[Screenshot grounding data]
++++++
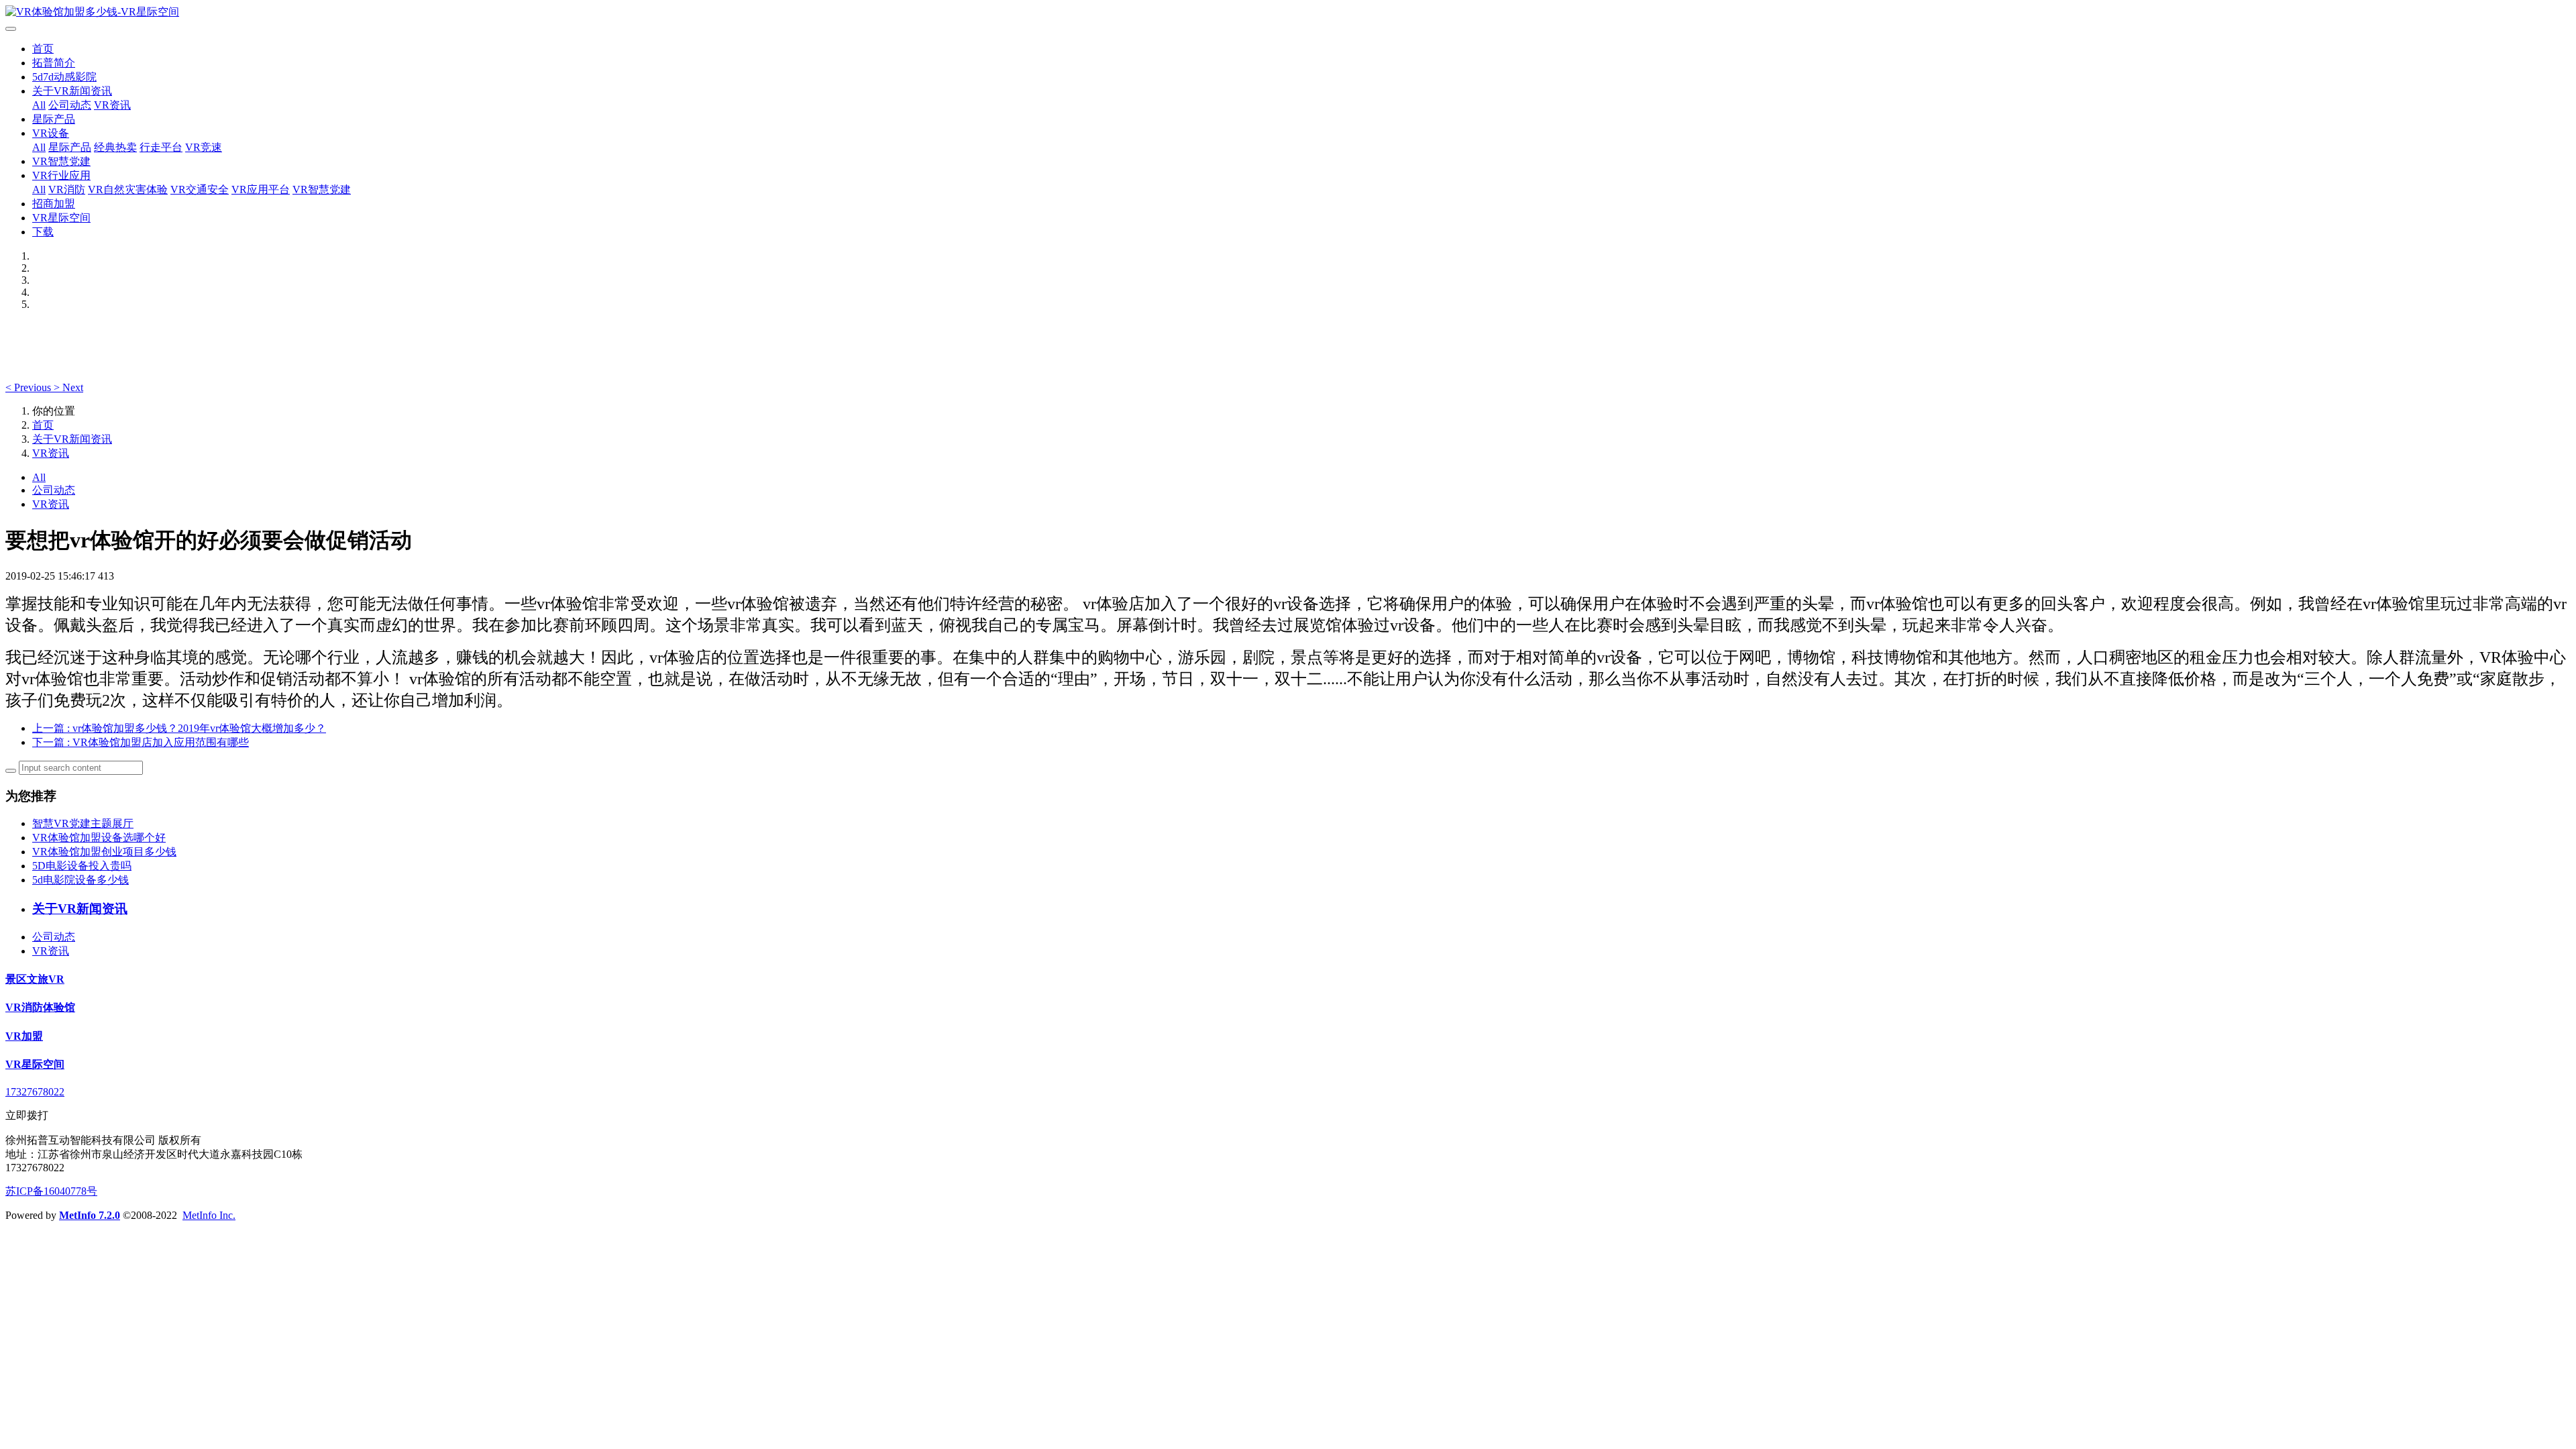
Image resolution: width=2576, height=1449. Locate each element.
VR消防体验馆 (40, 1007)
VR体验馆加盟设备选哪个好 (99, 837)
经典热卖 (115, 147)
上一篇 (179, 728)
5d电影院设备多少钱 (80, 879)
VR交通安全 (199, 189)
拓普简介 (53, 62)
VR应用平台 (260, 189)
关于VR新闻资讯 (72, 91)
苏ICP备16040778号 (51, 1191)
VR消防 (66, 189)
++++++
_The problem_. Begin with the line that contains "上一篇 (179, 728)" and set down each line exactly until the records above end, including the final line.

_Expected output_.
上一篇 (179, 728)
5d电影院设备多少钱 (80, 879)
VR交通安全 (199, 189)
拓普简介 (53, 62)
VR应用平台 (260, 189)
关于VR新闻资讯 (72, 91)
苏ICP备16040778号 (51, 1191)
VR消防 (66, 189)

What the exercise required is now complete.